Konzert im Wasserturm: Ein Stück Kuba in Brenig

Konzert im Wasserturm : Ein Stück Kuba in Brenig

Die Band „Azúcar Blanca“ begeistert mit heißen Rhythmen und gefühlvollen Songs beim Konzert in Bornheim. Und das auch mit eigenen Stücken.

Heiße Rhythmen, gefühlvoll gesungene Boleros und traditionelle Klassiker der lateinamerikanischen Musik verwandelten am Samstagabend den Breniger Wasserturm in eine kubanische Oase. Kurt Schiwy, der Betreiber der Kultstätte, hatte die Kölner Formation „Azúcar Blanca“ zu Gast.

Gisela Leyk (Gesang), Tilman Zschocke mit seiner Trompete, Philipp Knill (Saxofon), Joël Ghebaly am Klavier sowie Helmut Rohde (Bass) heizten den Gästen mächtig ein. Bis auf den letzten Platz war die Rotunde am Schornsberg besetzt. Mit bester Stimmung trotzten die Besucher dem nassen Wetter am Samstag und genossen die kubanischen Musikstücke aus den Bereichen Salsa, Bolero und Rumba.

In einem abwechslungsreichen Programm mischte die Band, deren Name auf Deutsch übrigens „Weißer Zucker“ bedeutet, Latin-Stücke im Stil der 50er Jahre mit fetzigen Salsa-Nummern.

Gleich zu Beginn des Konzertes bewies Leyk ihre Liebe zur kubanischen Musik und nahm die Gäste mit dem „Welthit „Chan Chan“ aus dem bekannten Film „Buena Vista Social Club“ mit auf ihre Reise nach Kuba. „Auch wenn ich in Deutschland geboren bin, so bin ich von der Seele her doch eher kubanisch“, verriet Leyk den Zuhörern. Und weiter: „Anfangs war es ein Urlaub in Kuba, dann kam die Leidenschaft für die kubanische Musik dazu.“

Neben den Gesangseinlagen von Leyk begeisterten immer wieder die instrumentalen Soloeinlagen ihrer Bandkollegen die Gäste, die diese mit Zwischenapplaus honorierten. Das dabei verbreitete kubanische Flair kam so gut an, dass die ersten Gäste bereits nach zwei Liedern stehend ihre Hüften schwangen.

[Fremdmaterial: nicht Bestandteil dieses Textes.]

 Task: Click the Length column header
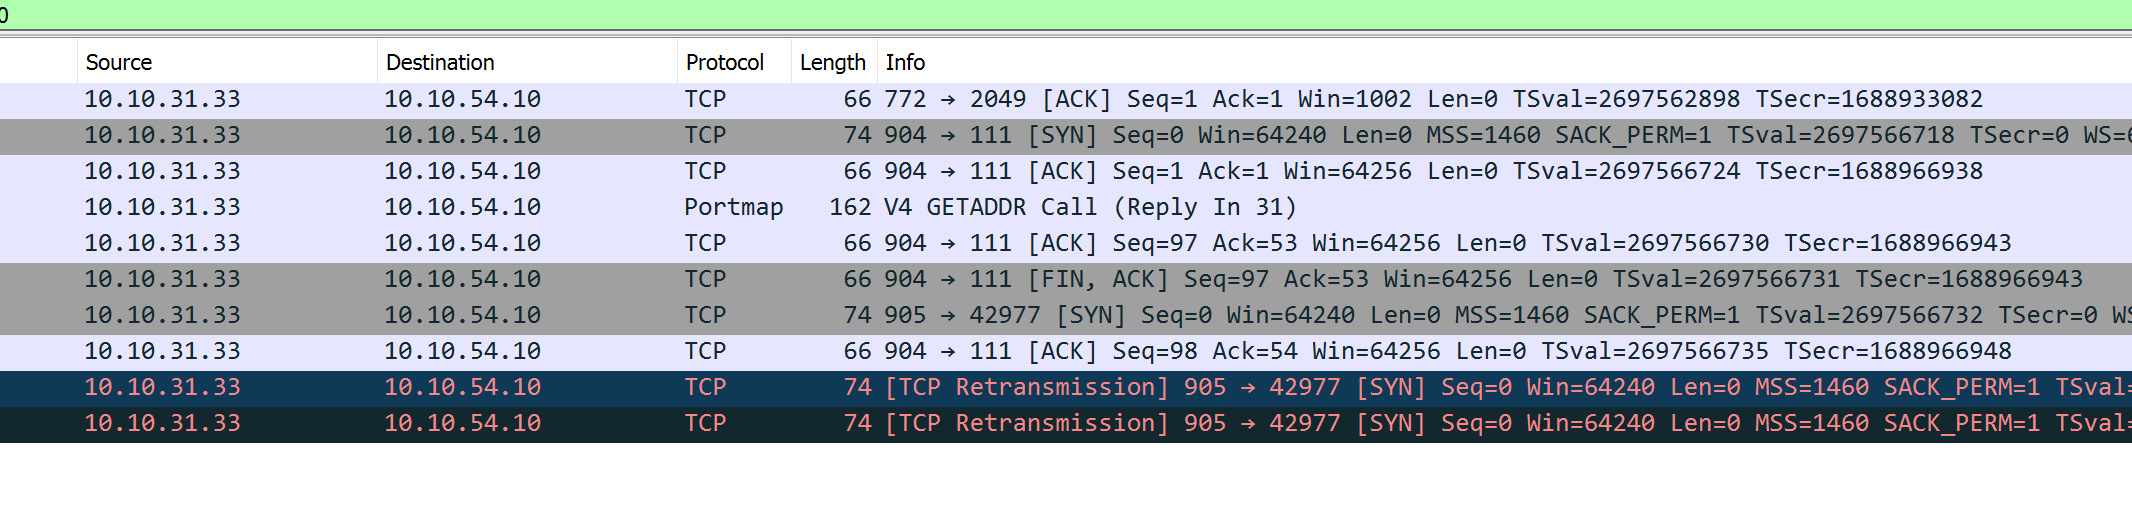click(x=832, y=62)
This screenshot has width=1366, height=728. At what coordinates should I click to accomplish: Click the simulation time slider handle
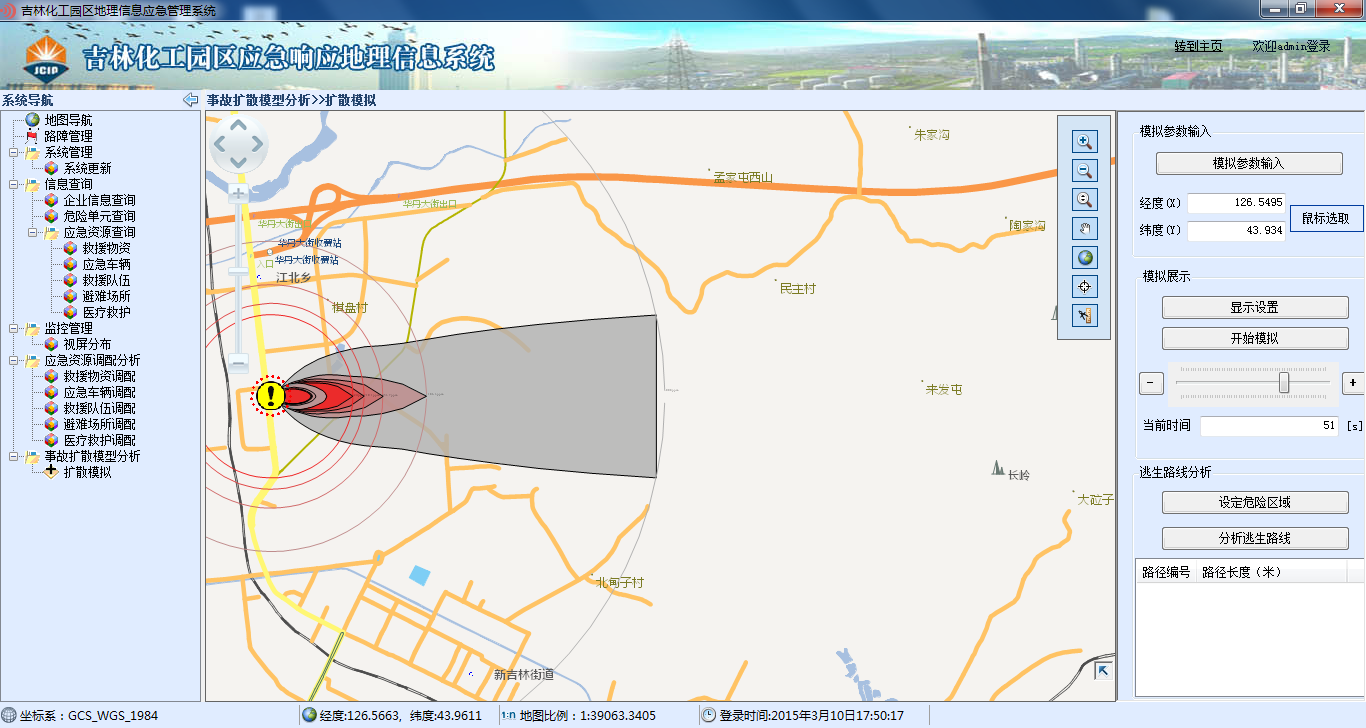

Neben bekannten kubanischen Songs hatte die Band auch Eigenkreationen von Leyk, die auch bereits eine CD in Kuba aufgenommen hat, mit im Gepäck. So griff sie in ihrem Lied „Del Campo Me Voy“ ein aktuelles Thema auf der Karibikinsel Kuba auf. Der Song handelt von dem Phänomen der Landflucht hin in die Stadt, von der sich viele Kubaner ein besseres Leben versprechen.